参議院で過半数を占めるためには122議席必要ですが、非改選議席で自民50、公明9ありますので、改選議席121の中で63議席を獲得すれば過半数に達します。また、自民党が72議席取れば、自民単独で過半数となって、衆参両院を自民党単独で過半数握ることになります。

自公で過半数となった場合、いわゆるネジレ国会の解消で、これまで安部政権が推し進めてきた経済政策がそのまま継承され、むしろ加速する、との見方から、日経平均続伸、円安、という動きになる、と予想できますが、すでにそういった結果はほぼ織り込まれていると考えられることもあって、一旦そういった動きが出た後は利食いの動きも予想されます。したがって、短期的にはともかく、中期的には緩やかな円安の継続、と予想できます。

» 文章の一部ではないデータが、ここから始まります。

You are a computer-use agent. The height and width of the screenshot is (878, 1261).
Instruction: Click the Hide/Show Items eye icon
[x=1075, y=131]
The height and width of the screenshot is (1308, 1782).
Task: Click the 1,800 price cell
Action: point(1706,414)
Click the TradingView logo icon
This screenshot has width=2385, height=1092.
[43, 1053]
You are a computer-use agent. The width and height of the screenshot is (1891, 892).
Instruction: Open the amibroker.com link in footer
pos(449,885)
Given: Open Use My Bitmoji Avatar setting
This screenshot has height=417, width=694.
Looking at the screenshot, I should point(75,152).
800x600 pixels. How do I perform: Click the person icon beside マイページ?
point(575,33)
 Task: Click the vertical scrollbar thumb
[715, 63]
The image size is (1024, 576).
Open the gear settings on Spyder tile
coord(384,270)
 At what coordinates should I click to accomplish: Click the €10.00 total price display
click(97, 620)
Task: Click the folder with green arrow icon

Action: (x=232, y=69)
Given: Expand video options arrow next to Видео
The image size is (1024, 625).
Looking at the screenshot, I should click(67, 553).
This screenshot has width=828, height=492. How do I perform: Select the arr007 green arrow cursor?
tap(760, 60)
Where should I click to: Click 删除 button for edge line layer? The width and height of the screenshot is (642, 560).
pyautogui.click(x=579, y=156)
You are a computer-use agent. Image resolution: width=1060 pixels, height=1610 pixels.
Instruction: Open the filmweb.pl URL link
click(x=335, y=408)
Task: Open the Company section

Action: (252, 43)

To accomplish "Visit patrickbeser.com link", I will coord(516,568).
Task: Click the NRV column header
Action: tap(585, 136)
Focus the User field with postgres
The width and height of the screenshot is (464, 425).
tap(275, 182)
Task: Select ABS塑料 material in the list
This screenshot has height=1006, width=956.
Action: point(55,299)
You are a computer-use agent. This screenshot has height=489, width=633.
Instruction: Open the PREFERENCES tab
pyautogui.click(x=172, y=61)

一方自民党単独で過半数となる72議席以上の大勝利となれば、安部政権が少なくとも次の衆院選までの3年間は継続する、という見方が強まって、アベノミクスの一層の進展、という見方で株高、円安が大きく進む可能性があります。

ただ、自民党単独過半数にはリスクもあって、特に海外投資家は政権の右傾化が加速する、との危惧があります。また、公明党の同意が必要ない、ということであれば消費税増税も決定的ということになるため、景気面での懸念も持たれる可能性があります。

そういった海外勢の懸念が予想以上に大きかった場合は、一旦は日経売り、円買いが強まるリスクもあることに注意が必要でしょう。